David Kessler, Peter Hoff, and David Dunson write:

Marginally specified priors for nonparametric Bayesian estimation

Prior specification for nonparametric Bayesian inference involves the difficult task of quantifying prior knowledge about a parameter of high, often infinite, dimension. Realistically, a statistician is unlikely to have informed opinions about all aspects of such a parameter, but may have real information about functionals of the parameter, such the population mean or variance. This article proposes a new framework for nonparametric Bayes inference in which the prior distribution for a possibly infinite-dimensional parameter is decomposed into two parts: an informative prior on a finite set of functionals, and a nonparametric conditional prior for the parameter given the functionals. Such priors can be easily constructed from standard nonparametric prior distributions in common use, and inherit the large support of the standard priors upon which they are based. Additionally, posterior approximations under these informative priors can generally be made via minor adjustments to existing Markov chain approximation algorithms for standard nonparametric prior distributions. We illustrate the use of such priors in the context of multivariate density estimation using Dirichlet process mixture models, and in the modeling of high-dimensional sparse contingency tables.

This seems very important to me, also I love the idea of Hoff and Dunson on the same paper, sort of like one of those 70’s supergroups.

Which one is Dieter and which one is the Monkeyman?

So it’s nonparametric piling on.

This is basically the maximum entropy problem. The functionals of the high dimensional parameters are the constraints. If you construct the maxent solution subject to those constraints you’ll get a prior for the parameters whose probability mass is spread out as much as possible.

Many people object to the maxent solution for one reason or another, so it’s worth considering what you’re giving up if you use something else. Any other solution will have a smaller entropy, where the entropy is roughly S~ln W for the “size” W of the high probability region. Since the alternate solution has a smaller high probability region, there is the possibility that the true parameters, which are presumably consistent with the functional constraints, lie in a low probability area of this lower entropy prior. If this happens, then using the prior is likely a bad idea since it effectively rules out the true parameters for no reason given in our prior information before you’ve even considered the data.

Of course practical considerations may limit the ability to construct the maxent solution, but you’d still want a prior as close to the maxent solution as practically feasible.

Yes, I was thinking the same thing.

[…] Gelman links to a paper on priors for Bayesian nonparametric statistics (an has a wonderful in joke in the title for those […]

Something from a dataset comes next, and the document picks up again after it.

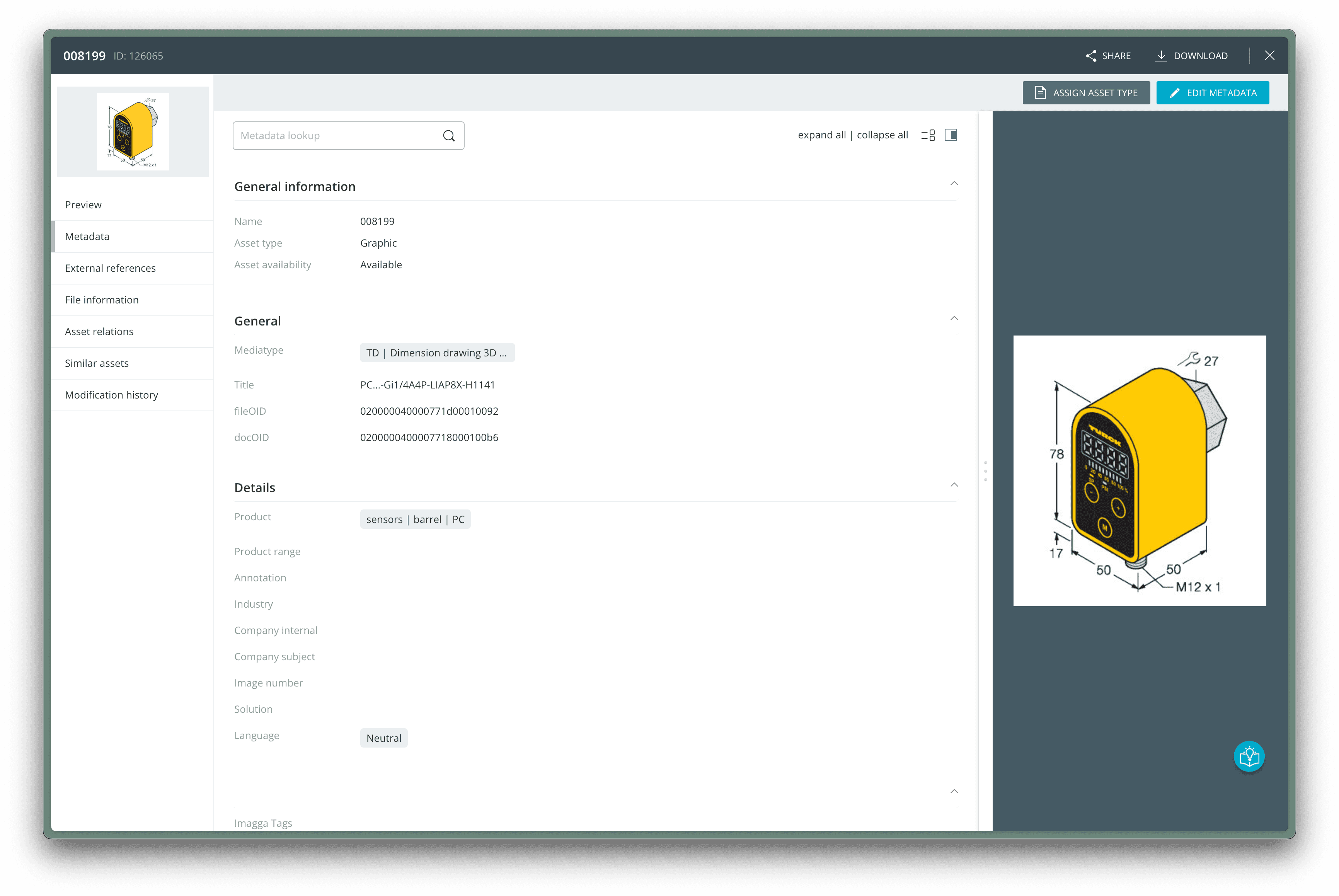Click the sensor preview thumbnail
Image resolution: width=1339 pixels, height=896 pixels.
[133, 131]
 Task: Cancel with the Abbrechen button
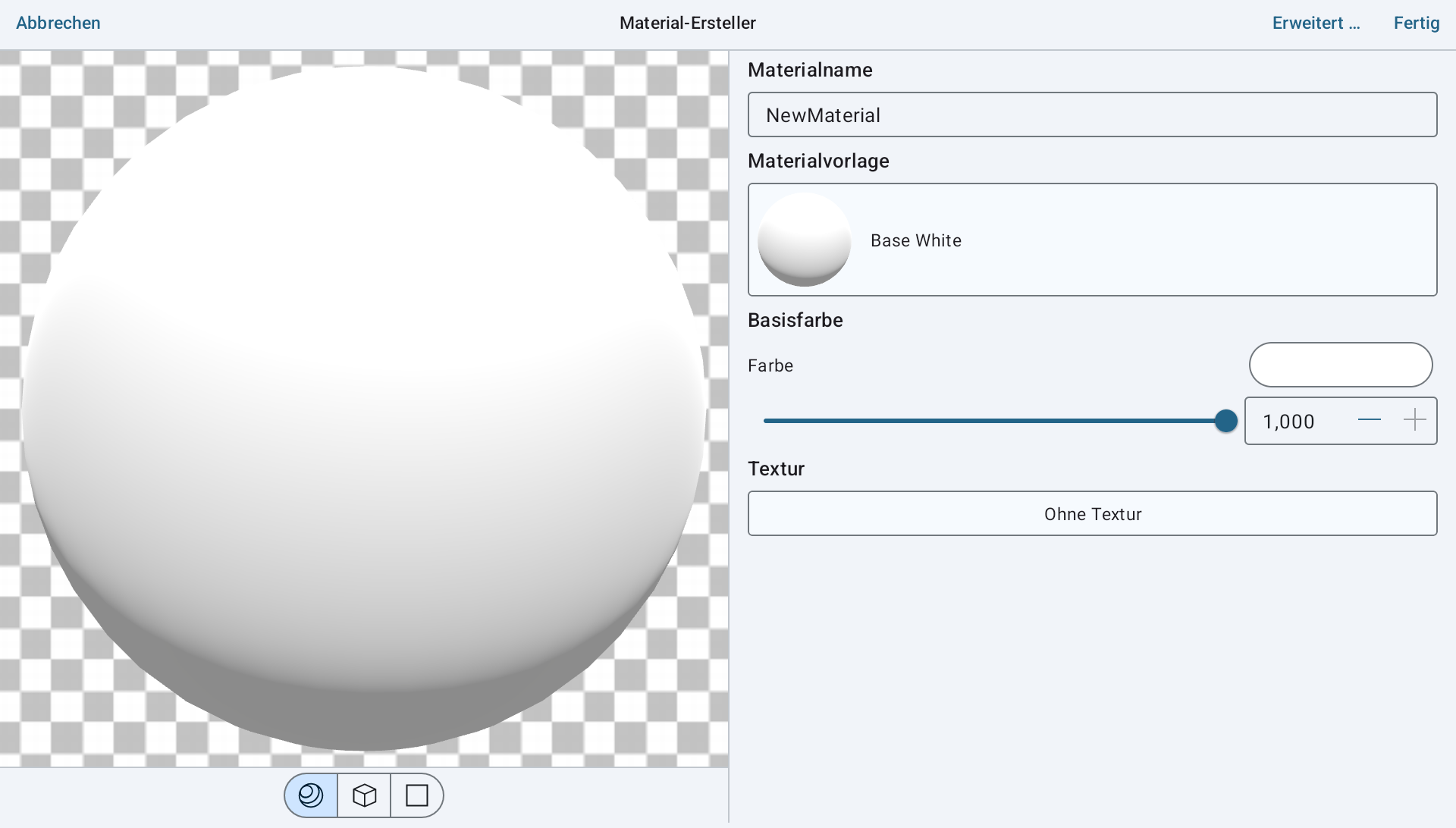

Very interesting. Trying to do something like this was something that had crossed my mind when I read about the [“Robins-Wasserman” paradox](http://normaldeviate.wordpress.com/2012/08/28/robins-and-wasserman-respond-to-a-nobel-prize-winner/); maybe we would put a prior on the functional psi and then specify the prior on theta(x) conditionally on psi. It seemed to me that what was going wrong was that putting a typical prior on theta(x) is unintentionally highly informative with regards to the functional of interest psi. Anyways, *very* excited to read this paper.